Focusing on equity, not equality.
Equality is the goal, but we won’t get there without equity.
When moving towards an intersectional approach to inclusion, we must be cognizant of the differences between equity and equality.
It’s the lack of equity within our workforce that has seen:
- women with disabilities being more likely than women overall to say they have lost ground in their career development in the past year.
- Men of color earning 6.1% less than white men
- In 2020, while white women in the US earn 81 cents for every dollar a white man earns; the same figure for American Indian, Alaska Native, Black, African American, and Hispanic women is 75 cents. In fact the data shows that while white women in the US should reach gender parity with men by 2059, for Black women the date is 2130, and it’s 2224 for Hispanic women.
And these are only some examples.
Equity requires business leaders to provide solutions for overall equality by understanding that not everyone starts out with the same resources, or has a level playing field when it comes to opportunity. Therefore the road to equality itself is different and, unless we advocate with equity in mind, will be significantly longer for some than others.
Where intersectional inclusion is concerned, providing diverse talent with targeted career development programs like INvolve’s RISE Program, the Emerging Leaders Program and Mentoring scheme is vital to ensure that individuals gain the specific tools needed to enable their success.
Bridging the gap
For those who have overlapping identities, finding commonality within a singular group, or taking part in an initiative that doesn’t account for their complex identity can yield both feelings of exclusion and impede career progress. Often, it’s those who sit across multiple identity strands that can fall through the gaps.
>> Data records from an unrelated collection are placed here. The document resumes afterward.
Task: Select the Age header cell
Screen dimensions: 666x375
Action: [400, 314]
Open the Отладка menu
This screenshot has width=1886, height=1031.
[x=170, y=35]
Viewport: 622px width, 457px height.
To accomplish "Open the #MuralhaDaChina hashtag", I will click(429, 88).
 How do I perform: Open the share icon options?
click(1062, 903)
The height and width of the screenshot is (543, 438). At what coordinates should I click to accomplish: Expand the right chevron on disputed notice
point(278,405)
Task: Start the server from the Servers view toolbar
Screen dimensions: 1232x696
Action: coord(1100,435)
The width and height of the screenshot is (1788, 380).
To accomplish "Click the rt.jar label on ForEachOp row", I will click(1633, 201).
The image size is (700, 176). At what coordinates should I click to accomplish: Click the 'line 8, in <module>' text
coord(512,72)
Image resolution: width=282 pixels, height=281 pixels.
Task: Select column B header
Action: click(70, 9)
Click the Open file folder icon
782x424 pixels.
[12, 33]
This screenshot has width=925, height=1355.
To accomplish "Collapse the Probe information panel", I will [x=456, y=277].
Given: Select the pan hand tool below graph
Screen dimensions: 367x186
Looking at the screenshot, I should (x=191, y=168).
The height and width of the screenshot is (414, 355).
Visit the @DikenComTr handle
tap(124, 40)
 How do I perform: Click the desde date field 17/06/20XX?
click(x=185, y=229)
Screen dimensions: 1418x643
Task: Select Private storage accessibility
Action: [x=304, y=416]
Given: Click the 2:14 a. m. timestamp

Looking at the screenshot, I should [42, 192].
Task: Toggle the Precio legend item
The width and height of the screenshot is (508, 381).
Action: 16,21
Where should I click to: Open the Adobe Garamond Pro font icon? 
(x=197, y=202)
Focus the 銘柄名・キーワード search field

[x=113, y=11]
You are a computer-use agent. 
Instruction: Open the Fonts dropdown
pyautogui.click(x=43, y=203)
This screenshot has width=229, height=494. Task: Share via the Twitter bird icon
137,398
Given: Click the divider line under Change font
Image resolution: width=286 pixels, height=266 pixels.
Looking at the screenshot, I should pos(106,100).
One way to bridge this gap is to leverage the power of Employee Resource Groups (ERGs) and ensure that they are thinking and working intersectionally in order to advocate for inclusion that benefits everyone within an organization. By collaborating on events, career advancement opportunities and helping to inform wider business strategies together, ERGs can be instrumental in ensuring that inclusion remains intersectional and therefore relevant and specific for everyone within the business, rather than just becoming the domain for certain demographics within a specific diversity strand. INvolve’s Effective Networks workshop is a great way for business ERGs to set themselves up for success and provides them with the tools to become a critical business function.
While intersectional inclusion may feel like a minefield, a business’ DEI success is dependent on its ability to support its employees and provide a fair and inclusive workplace for them to work in, and succeed from. Identities are vast, and it’s also crucial to recognize that some aspects of a person’s identity may be more visible than others, and some employees may not feel instantly comfortable sharing aspects about themselves freely, and especially, if doing so in the past has led to discrimination or a lack of action for change. Therefore, businesses should assume that intersectionality does exist, especially as we know that neurodiversity, mental health and disabilities may not always be visible. Working proactively with this assumption is the way forward, rather than risking isolating populations and then not understanding why.
Ultimately inclusion at its core is intersectional which means that robust policies and strategies recognize that every employee is made up of many identity strands. Our most effective work for inclusion will be intentional and impactful, while being tailored to the many individual needs that exist within our global organizations.